3.2 Reporting Conclusions from Bayesian Inference

Posterior distribution \(\pi(\theta \mid y)\) summaries all the information and uncertainty regarding the parameter \(\theta\), given the data \(y\), e.g. it can be used to compute \(\pi( \theta \in A \mid y) = \int_{A} \pi(\theta \mid y) d\theta\) for any given set \(A\), although computing this exactly also requires knowing \(\pi(\theta\mid y)\) exactly. However, we are often also interesting in summarizing the distribution in some way and make our result easy to interpret.

We could consider reporting point estimates of \(\theta\). To give a specific estimate of \(\theta\), we may use posterior mean, i.e. \(\mathbb{E}(\theta\mid y) = \int \theta \, \pi(\theta \mid y) d\theta\), which also requires knowing \(\pi(\theta\mid y)\) exactly in order to compute it exactly, or posterior mode, defined as \[ \hat{\theta}(y) := \mathop{\mathrm{arg\,max}}_{\theta \in \Theta} \pi(\theta\mid y) = \mathop{\mathrm{arg\,max}}_{\theta \in \Theta} \pi( y \mid \theta) \pi(\theta). \] The posterior mode is also known as maximum a posteriori (MAP) estimate. If \(\pi(\theta) \propto 1\), then \(\hat{\theta}_{\text{MAP}}(y) = \hat{\theta}_{\text{MLE}}(y)= \mathop{\mathrm{arg\,max}}_{\theta \in \Theta} \pi( y \mid \theta).\) Another ideal property is that finding MAP does not require knowing the posterior exactly.

In the previous example, the posterior distribution is \(\textrm{Beta}(4, 198)\). The posterior mean is \(\frac{4}{198+4} = \frac{2}{101}\) and the posterior mode is \(\frac{4-1}{4+198-2} = \frac{3}{200}\).

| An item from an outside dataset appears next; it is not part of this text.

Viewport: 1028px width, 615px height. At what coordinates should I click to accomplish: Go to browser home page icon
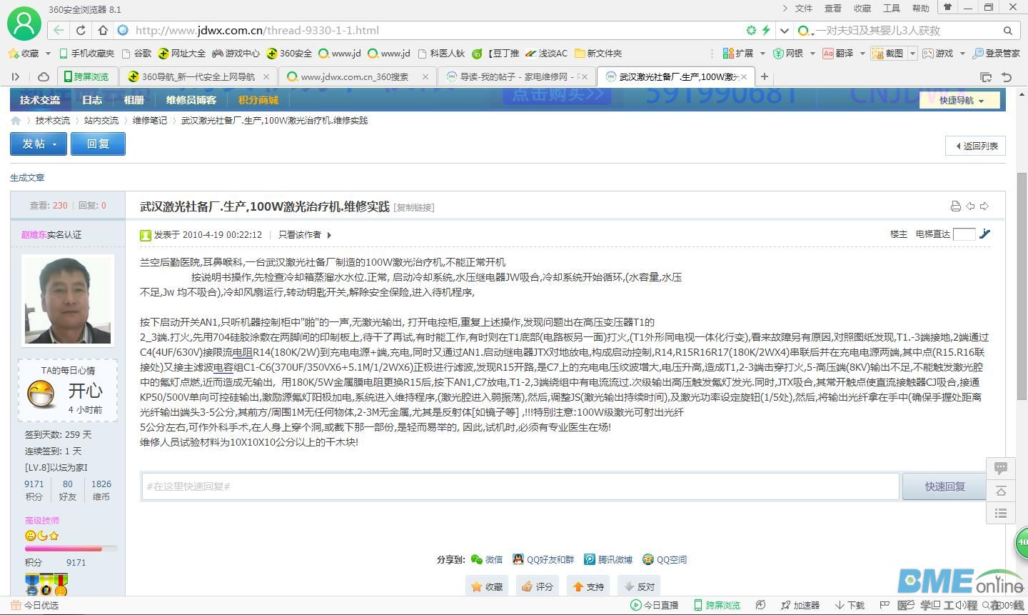103,31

In addition to point estimates, it is important to share the uncertainty about \(\theta\). In the frequentist framework, this achieved via confidence intervals. The Bayesian analogue is called credible intervals.

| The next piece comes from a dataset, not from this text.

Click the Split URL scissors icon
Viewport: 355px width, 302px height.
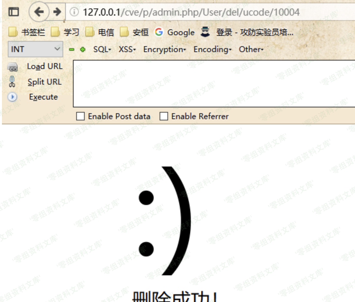click(12, 82)
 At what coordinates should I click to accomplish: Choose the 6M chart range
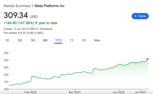(x=45, y=40)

Definition 3.1 An interval \([l,u]\) is called a credible interval at level \(1-\alpha\), \(\alpha \in (0,1)\), for a random variable \(\theta \in \mathbb{R}\) if \[ \pi(l \leq \theta \leq u\mid y) = \int_{l}^u \pi(\theta\mid y) = 1-\alpha. \] Although this definition does not identify a unique crediable interval at level \(1-\alpha\), the most common choice is choosing \(l\) and \(u\) such that \(\pi(\theta < l\mid y) = \pi(\theta >u \mid y) = \alpha/2\). This way of specifying creaiable intervals is known as equal-tailed intervals.

Note that we can interpret a credible interval at level \(1-\alpha\) as there is \(100(1-\alpha)\%\) probability that \(\theta\) belongs to that particular interval given the data. The parameter \(\theta\) is random and the interval is fixed in the definition of credible intervals. This is, in some sense, more intuitive than the interpretation of CIs, which relies on repeated sampling.

Example 3.3 The 95% credible interval for the Binomial example is given by

cred.int.95 <- qbeta(c(0.025, 0.975), 4, 198)
round(cred.int.95, 3)

## [1] 0.005 0.043

This says that we believe there is a 95% chance that the probability of an account being a bot lies between 0.005 and 0.043.

3.3 Conjugate Prior and Posterior Analysis

We have seen from the two examples discussed so far

Normal Prior + Normal Likelihood \(\longrightarrow\) Normal Posterior
Uniform Prior (Beta\((1,1)\)) + Binomial Likelihood \(\longrightarrow\) Beta Posterior

Notice that in both cases, the prior and posterior distribution belong to the same family of distributions. In this case, we say the prior is conjugate with respect to the likelihood function.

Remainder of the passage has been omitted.